Simultaneous recording of the membrane potential from a β-cell within an islet (Vm ) in gray and fluorescence from the pyruvate kinase activity reporter (PKAR) in blue. PKAR is a Förster resonance energy transfer (FRET) biosensor that reports the FBP concentration in islet cells. Reproduced from [67].

Figure 15:

Slow bursting with passive metabolic oscillations produced by the IOM. (A, B) Voltage and Ca²⁺ concentration profiles exhibit 4-min oscillations.
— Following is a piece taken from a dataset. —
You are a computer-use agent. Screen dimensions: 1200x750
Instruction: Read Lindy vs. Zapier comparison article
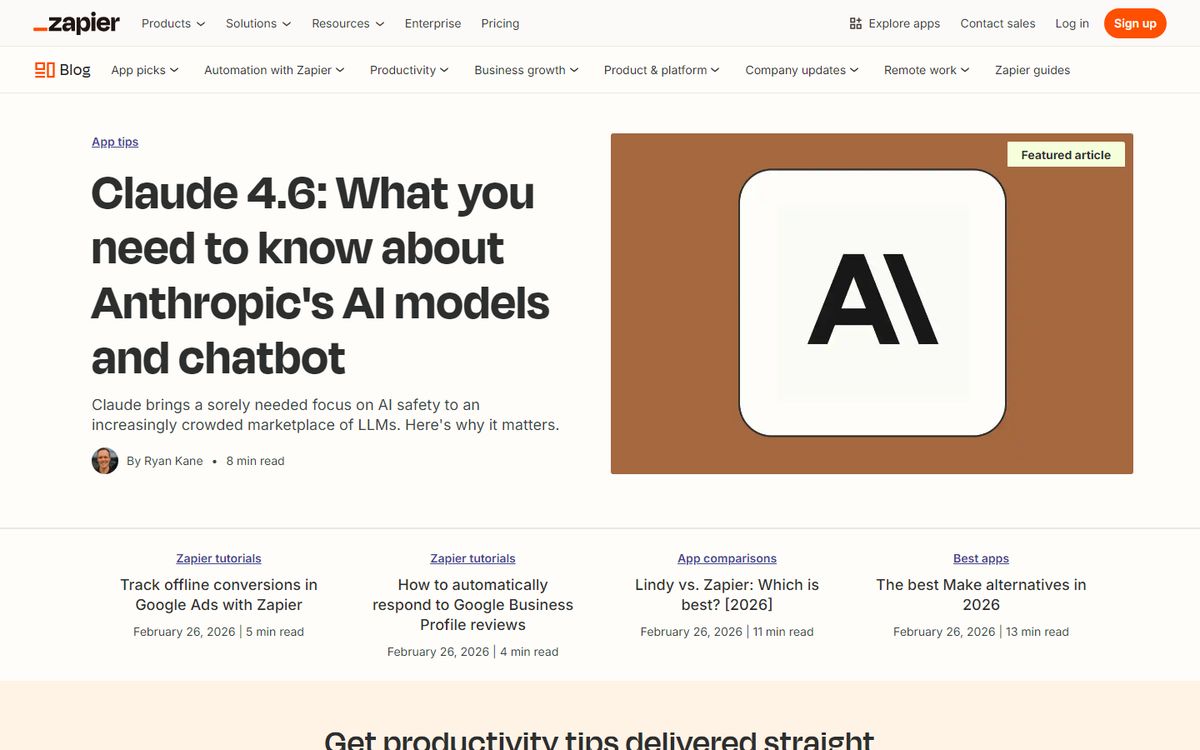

These are the variables most readily measured in experiments. (C) The FBP level falls during a burst active phase and rises during a silent phase, as has been observed experimentally using the PKAR sensor [67]. (D) The ATP/ADP ratio has a sawtooth appearance, as has been observed experimentally using the fluorescent biosensor Perceval-HR [67, 57, 61].

Figure 16:

Ramping from basal to stimulatory glucose levels converts AMOs to PMOs. (A) The glucose concentration begins at a steady basal level and is then ramped up to stimulatory values. (B) The voltage initially exhibits small subthreshold oscillations, and later switches to slow bursting when the K(ATP) conductance is sufficiently small. (C) The FBP time course is pulsatile when glucose is at a substimulatory level and later has a sawtooth shape at stimulatory glucose levels. (D) The ATP/ADP ratio has a pulsatile appearance when the metabolic oscillations are active, and a sawtooth appearance when they are passive.